## What you will do
A) According to the physical science study guide, why does temperature hold steady during a change of state even though heat is being added?
B) From the physical science study guide, extract the passage that starts at the words "Plasma is sometimes" and ends after the words "change does not.".
[start of Quoted text]
4.3 Physical Science
Key Takeaways
- Solids hold fixed shape and volume; liquids keep volume but take a container's shape; gases fill their container
- Physical changes form no new substance and are often reversible; chemical changes form new substances
- Density equals mass divided by volume; objects denser than a fluid sink
- Newton's laws: inertia (1st), force equals mass times acceleration (2nd), equal and opposite reaction (3rd)
- The six simple machines reduce effort by trading force for distance: lever, wheel and axle, pulley, inclined plane, wedge, screw
Physical Science
Physical Science accounts for roughly one-third of the 55-question Praxis 5005 Science subtest. ETS draws these items from chemistry and physics: the properties and changes of matter, energy and its conservation, forces and motion, and simple machines. Questions favor conceptual understanding and the ability to spot student misconceptions over heavy calculation.
States of Matter
Matter is anything with mass and volume. The three common states differ by how tightly particles are held:
| State | Particle behavior | Shape | Volume |
|---|---|---|---|
| Solid | Vibrate in fixed positions | Fixed | Fixed |
| Liquid | Slide past one another | Takes container | Fixed |
| Gas | Move freely, far apart | Takes container | Fills container |
Changes of state add or remove heat: melting (solid to liquid), freezing (liquid to solid), evaporation/boiling (liquid to gas), condensation (gas to liquid), and sublimation (solid directly to gas, as with dry ice). These are physical changes, the same substance in a new form. Adding heat increases particle motion and energy; that is why temperature rises and solids loosen into liquids and gases. A subtle point: during a change of state, the temperature holds steady even as heat is added, because the energy goes into breaking bonds rather than raising temperature.
Plasma is sometimes listed as a fourth state (ionized gas, as in stars and neon signs), but elementary items focus on the familiar three.
Physical vs. Chemical Changes
The single most-tested distinction: a chemical change produces a new substance with new properties; a physical change does not.
| Physical change | Chemical change |
|---|---|
| No new substance | New substance formed |
| Often reversible | Usually irreversible |
| Melting, cutting, dissolving, crushing | Burning, rusting, cooking, digesting |
Signs of a chemical change include color change, gas production (bubbles/odor), light or heat release, and a precipitate forming. Dissolving sugar in water is physical (you can evaporate the water and recover the sugar); burning sugar is chemical.
Properties of Matter and Density
Physical properties are observable without changing identity: color, mass, volume, texture, melting point, and density. Chemical properties describe how a substance reacts, such as flammability or reactivity with acid. Density is the workhorse formula:
Density = Mass / Volume (commonly g/cm3 or g/mL)
[end of Quoted text]
[start of Information supplied]
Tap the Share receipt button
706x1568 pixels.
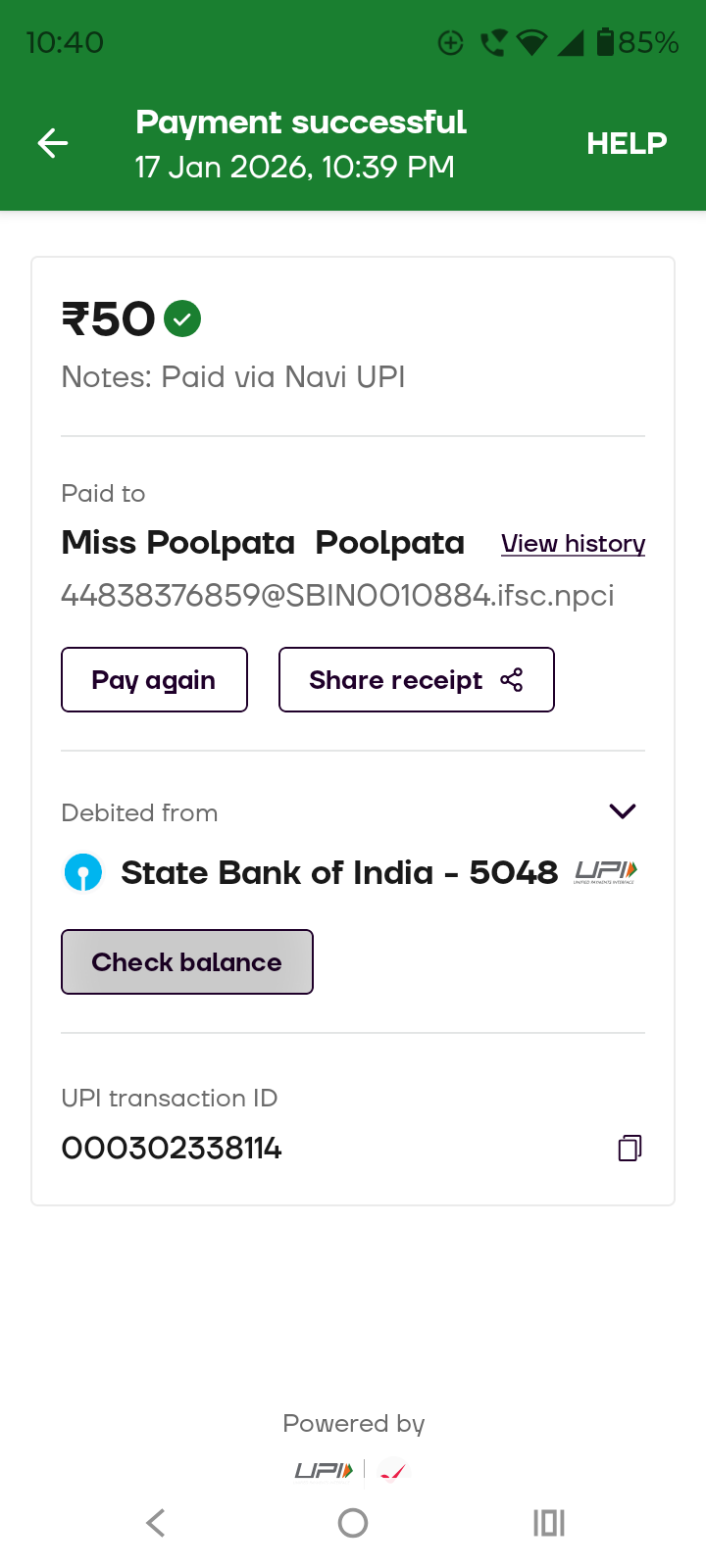(416, 680)
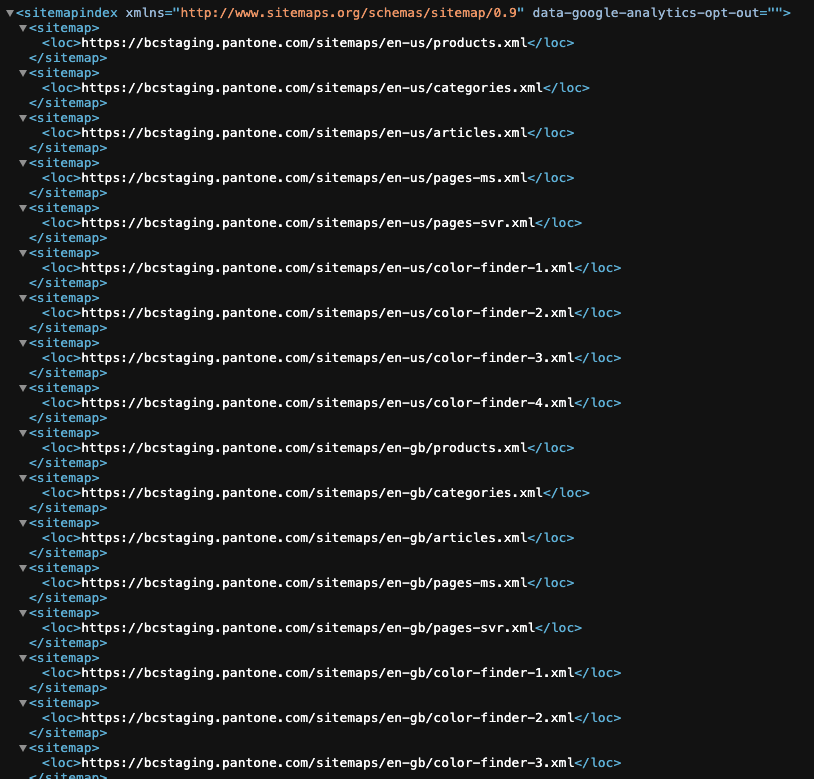Collapse the en-us/products.xml sitemap entry
This screenshot has height=779, width=814.
coord(22,28)
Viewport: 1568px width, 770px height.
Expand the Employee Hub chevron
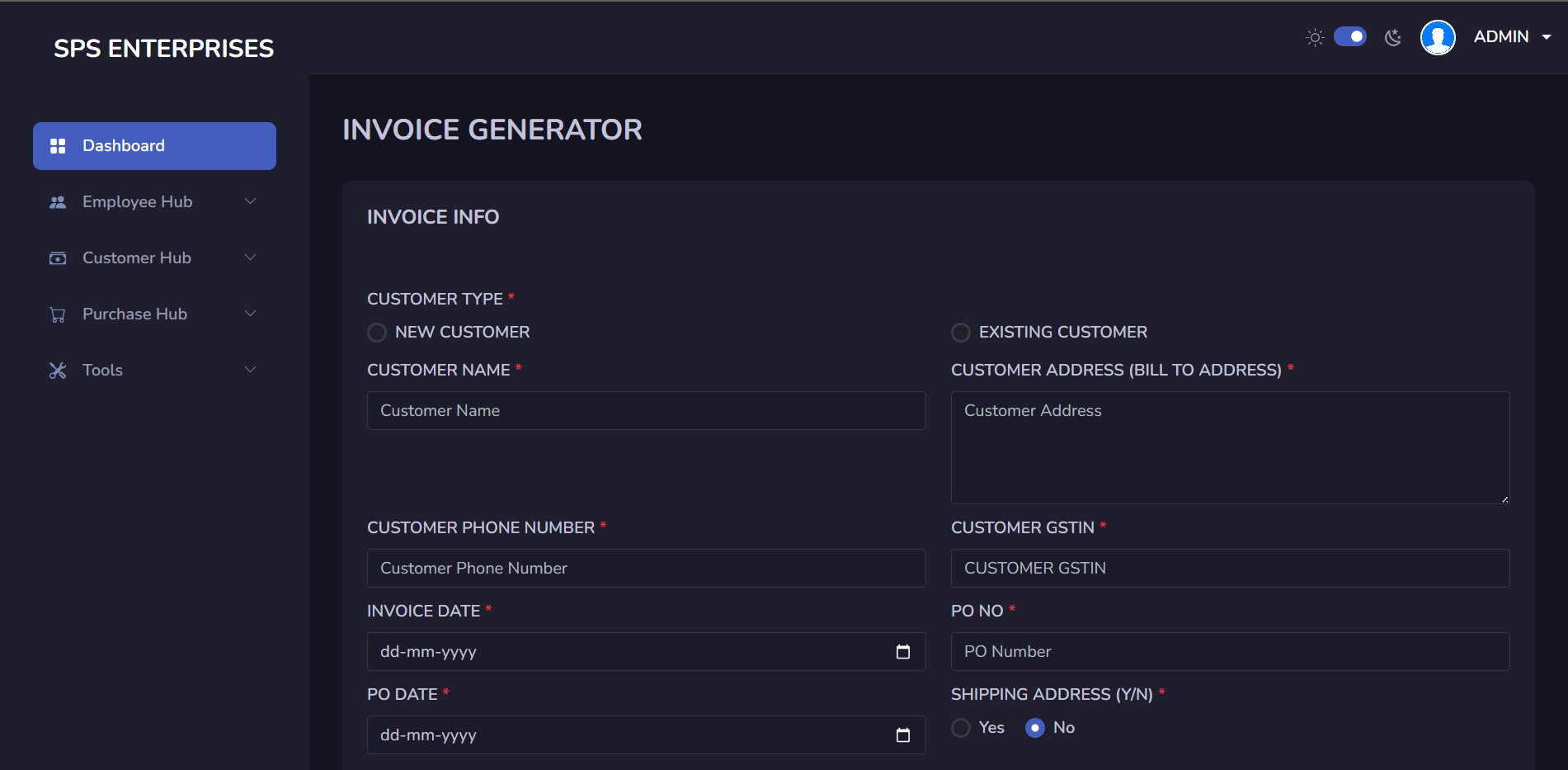pyautogui.click(x=251, y=201)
[end of Information supplied]
## Completed exercise
A) The energy goes into breaking bonds rather than raising temperature.

B)
Plasma is sometimes listed as a fourth state (ionized gas, as in stars and neon signs), but elementary items focus on the familiar three.
Physical vs. Chemical Changes
The single most-tested distinction: a chemical change produces a new substance with new properties; a physical change does not.